To every other mixed kid, or adult, who’s felt like they’re constantly explaining themselves -you don’t have to. Not here. Not with me. I get it. I’ve been the only one at the table who knows what omotenashi means but also cries during Pixar movies. I’ve lived in the land of “Where are you from?” and the dreaded follow-up: “No, but where are you really from?”

Let me tell you something I’ve come to believe - not just in theory, but in my bones: we are not half. We are double. Double the humor. Double the worldview. Double the emotional vocabulary. Double the cultural fluency. We’re the bridge between two languages, two histories, two sets of holidays. That’s not a flaw. That’s power.



Joy Maki as Crash, Jin, Misa and Soo-yun Ultimate Bias- Jpop vs Kpop, Silvanomari Film, Still from Marshaell Chen
Crash, Jin, Misa and Soo-yun Ultimate Bias- Jpop vs Kpop, Silvanomari Film, Still from Marshaell Chen

And yes, it comes with confusion, with loss, with the feeling that no one really gets the full picture of you. But it also comes with a deep well of empathy and the ability to move through the world with curiosity, because you’ve always had to.

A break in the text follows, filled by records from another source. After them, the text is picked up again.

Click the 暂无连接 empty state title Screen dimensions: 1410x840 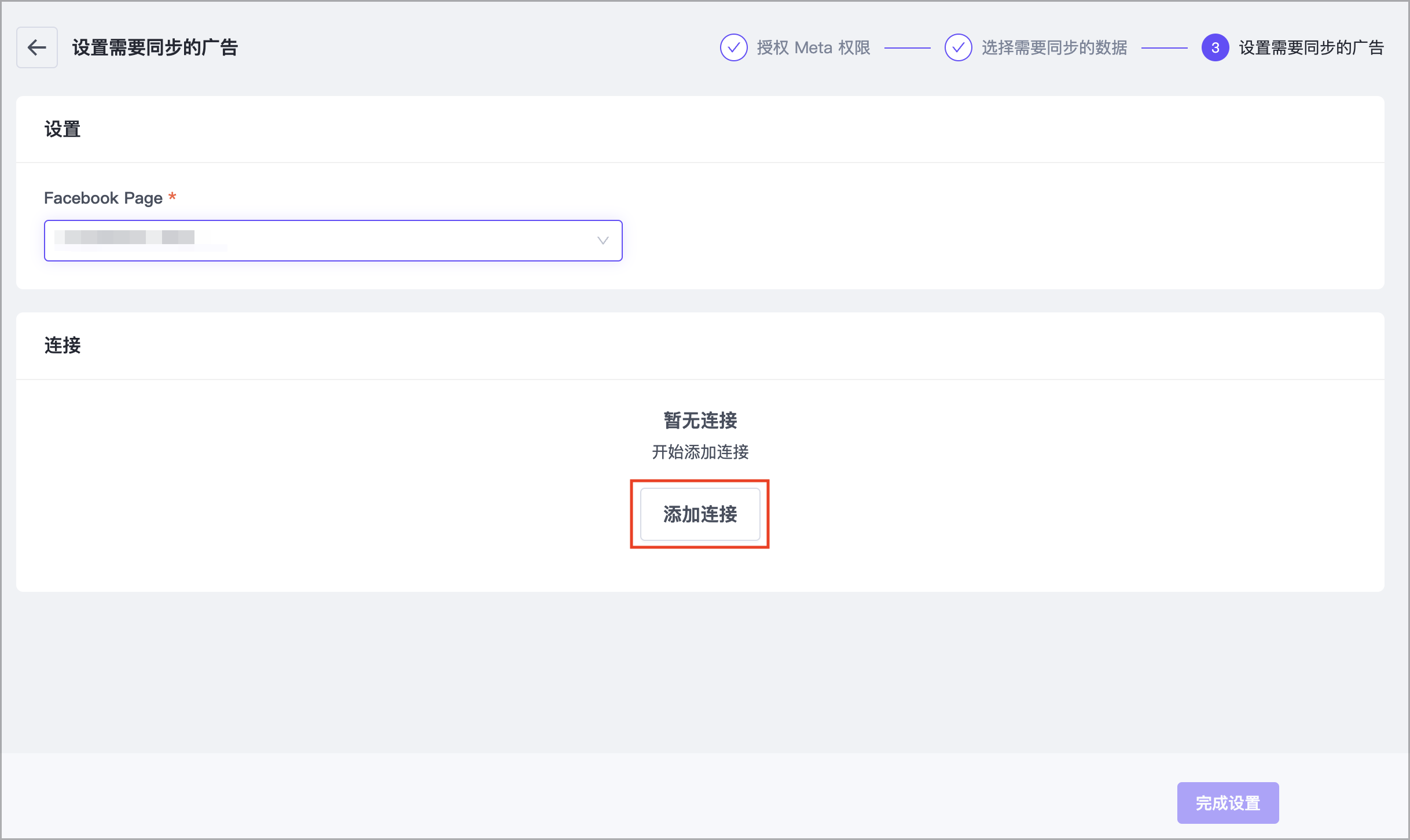700,421
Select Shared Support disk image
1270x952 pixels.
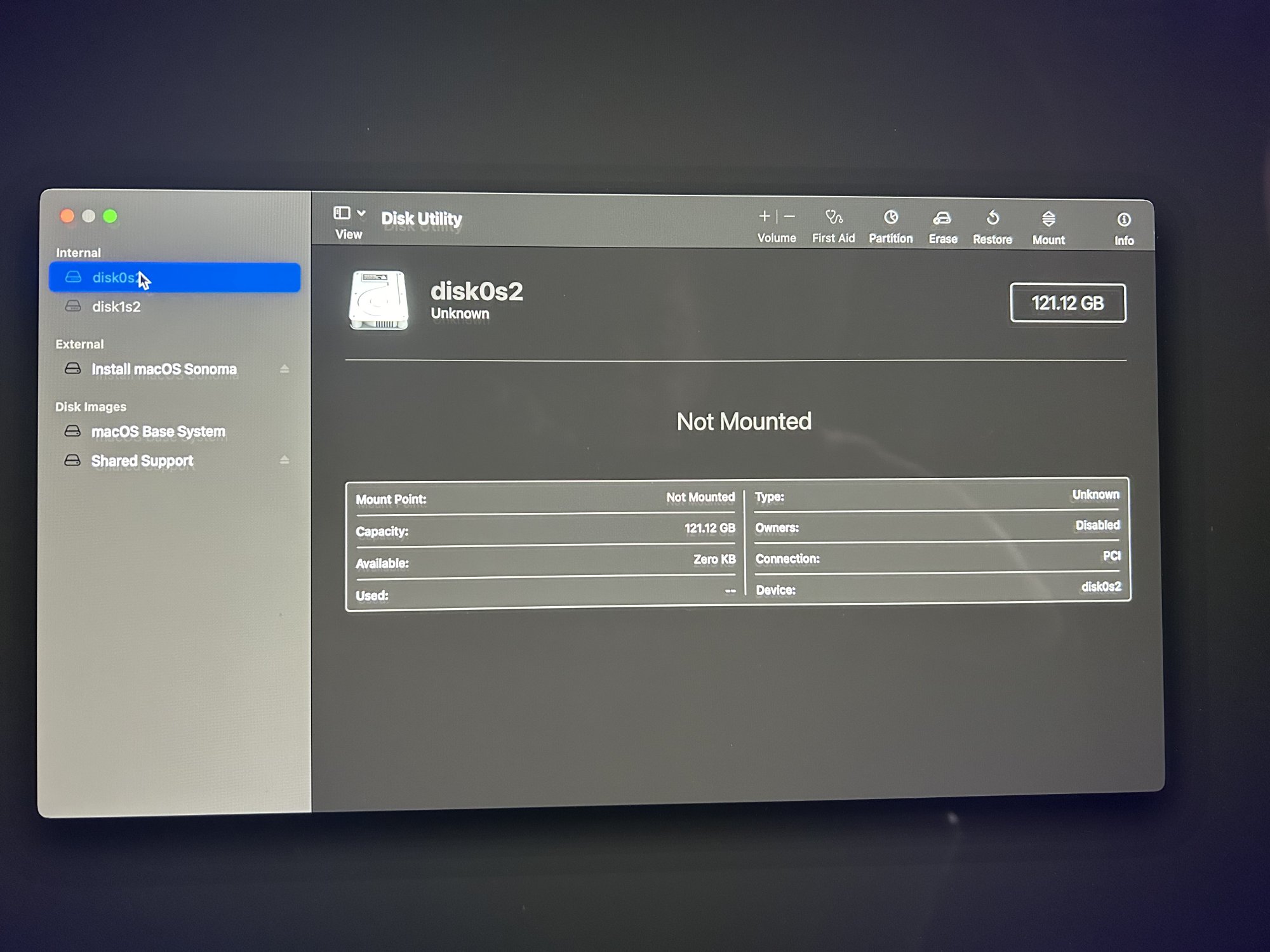tap(142, 461)
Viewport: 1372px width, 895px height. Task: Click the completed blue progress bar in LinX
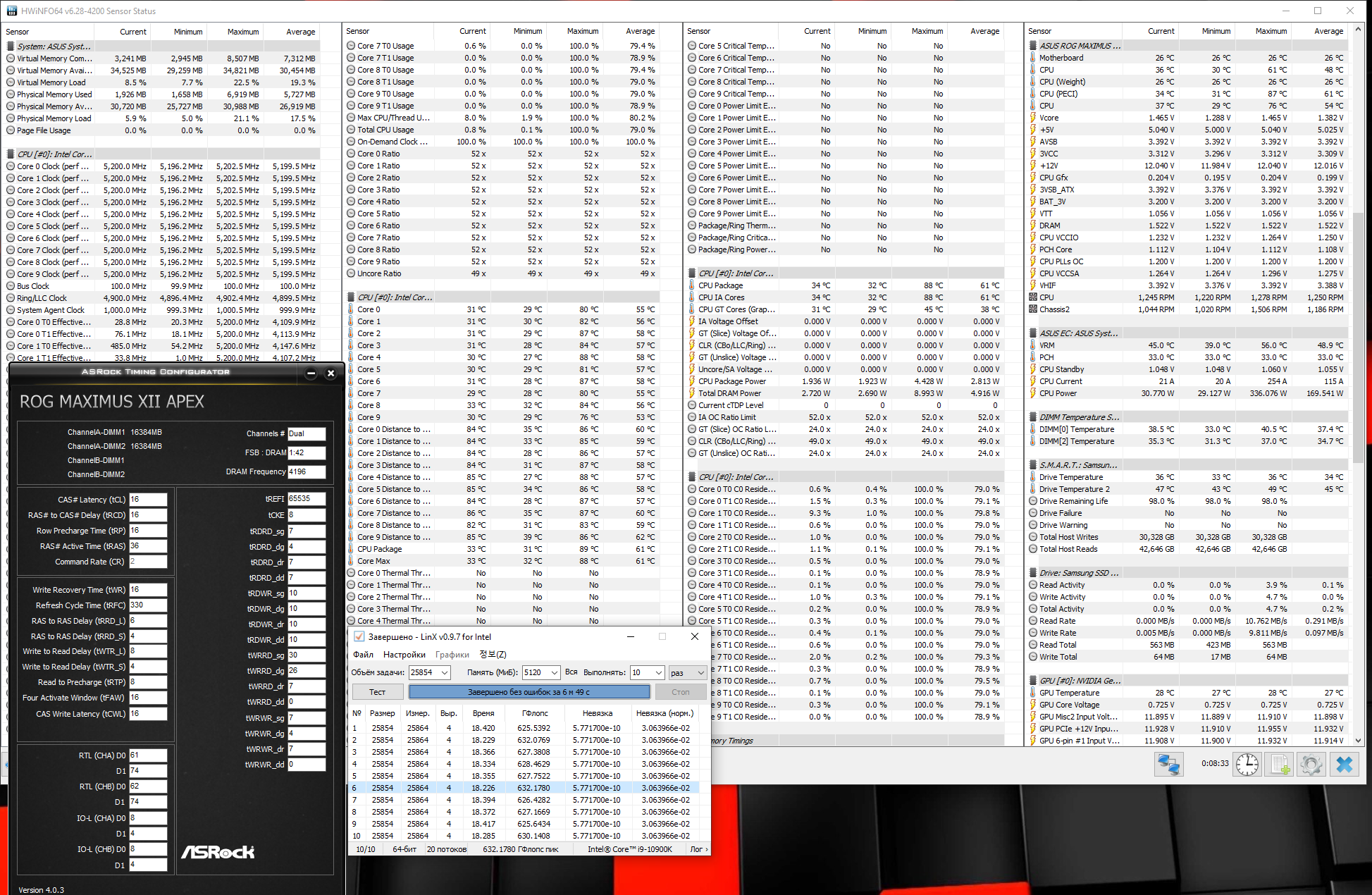point(529,692)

Guess who can relate to that?

Wanting to belong is

not a Japanese trait,

not an American trait,

but a Human trait.


These days, I don’t try to tone down one side to make the other more comfortable. I bring both. To set. To scripts. To interviews. Even to my bio on casting sites. Because if I don’t, who will?


If you're reading this and you’re in that same in-between space, wondering if you belong -this is your sign that you do. You don’t have to choose. You don’t have to shrink. Just tell your story. Speak your truth. And if the world doesn’t have a role for you yet, maybe you’re here to write it.


And I promise, I’ll be cheering you on from both sides of the stage.